I couldn’t take another second of this. I couldn’t listen to him accuse me and say my son’s name and…. and…. See straight through me. I dropped the box of Hamburger Helper and slammed my hands on his chest to get his attention, fire blazing in my eyes, a storm ten times stronger than the one outside building inside my chest. “I said stop!”

He finally blinked, the furious expression on his face melting into something no less dangerous. His hand landed on mine, covering both with the breadth of one of his. “Ruby,” he whispered.

But I was too mad for sympathy now. “You don’t know what you’re talking about,” I hissed at him, pushing him away from me. He pressed my hands against his chest with his and my entire body moved with him. I could feel how hard his heart beat beneath my palm, echoing the same frantic rhythm of my own. “I told you I don’t know. That needs to be enough for you.” I pushed him again. He pulled me to him again and this time when his feet got their footing, I was standing so close to him I had to crane my neck upward to meet his eyes. “This is none of your business.”

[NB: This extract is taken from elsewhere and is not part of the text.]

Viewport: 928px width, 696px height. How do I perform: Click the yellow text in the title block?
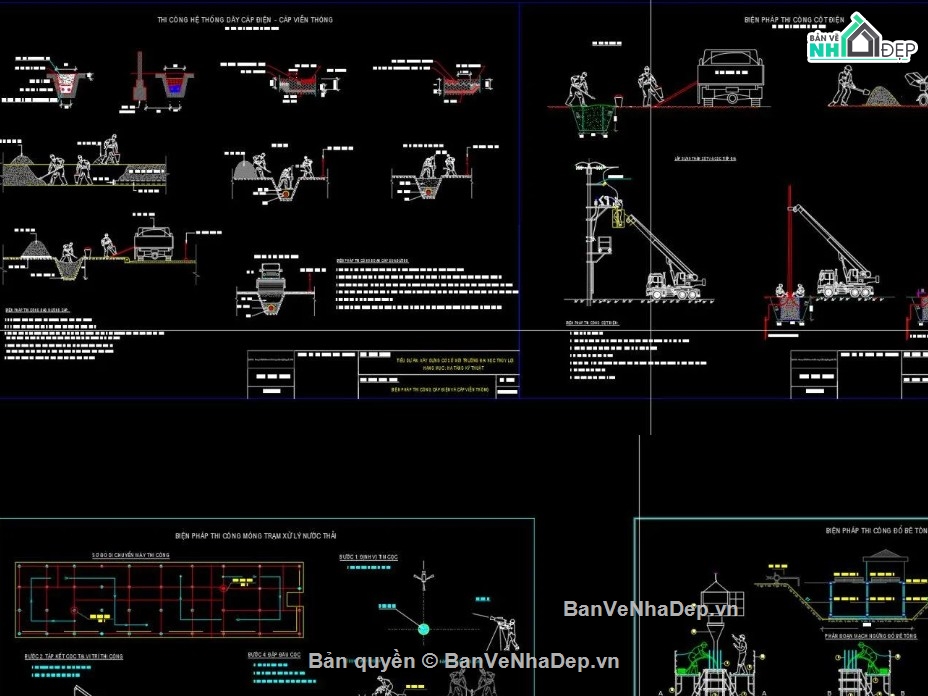[x=455, y=364]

We stood there, like that, my chest bumping into his torso with every labored breath I dragged in and pushed out. His warm hand stayed firm over both of mine, locking them against his body. Our eyes in a war of wills, challenging, daring, accusing.

He broke away first, dropping his head to press his mouth against my ear. “You can fool them,” he rasped, his breath as broken and ragged as mine. “They all see what you want them to see. They let you get away with whatever you want. They don’t know any better. But you can’t hide from me, Ruby. I see you.”

My world tipped, spinning off its axis and throwing everything inside me off balance. I couldn’t speak. I couldn’t think. I couldn’t move.

How? How did he do this? How did he walk back into town and within days completely tear apart my carefully crafted existence?

It had been seven years. He was supposed to have moved on with his life and forgotten about me. He was supposed to have found somebody else and become a different person. He wasn’t supposed to notice me anymore. Or care about me. He definitely wasn’t supposed to see me.

Not like this—not at my most vulnerable.

Finally, I gathered my wits and stepped away from him, ripping my hands from his grasp. I wanted to say something snotty, to get the final word in and declare another victory. But I couldn’t form coherent thoughts, let alone say something zingy.

Instead, I picked up the box I’d thrown to the floor and pushed past the mountain of a man in front of me and marched with my supper to the counter. Sensing my rage, Maria didn’t ask any questions besides the necessary. I paid, forgot my umbrella and fled the Pump and Pantry like the hounds of hell were chasing me.

Later that night, after Max finished his homework and we’d had supper and a special bowl of ice cream I thought Max and I both needed, I let him curl up in bed with me while rain pelted the outside of the trailer and the chilling wind pushed through the poorly sealed windows of our small home. We read books and talked about school and friends and a hundred innocent things. And when he fell asleep in my arms, I curled up next to him and held him there.

For almost seven years I’d had this life with him. And while it wasn’t perfect or necessarily ideal, it was ours. He was mine. And I worked hard to give him everything he needed.

Nobody had ever questioned me or my story. Nobody had bothered asking penetrating questions with answers I wasn’t prepared to give.

Nobody until Levi Cole.

And I’d be damned if I let another Cole boy mess up my life again.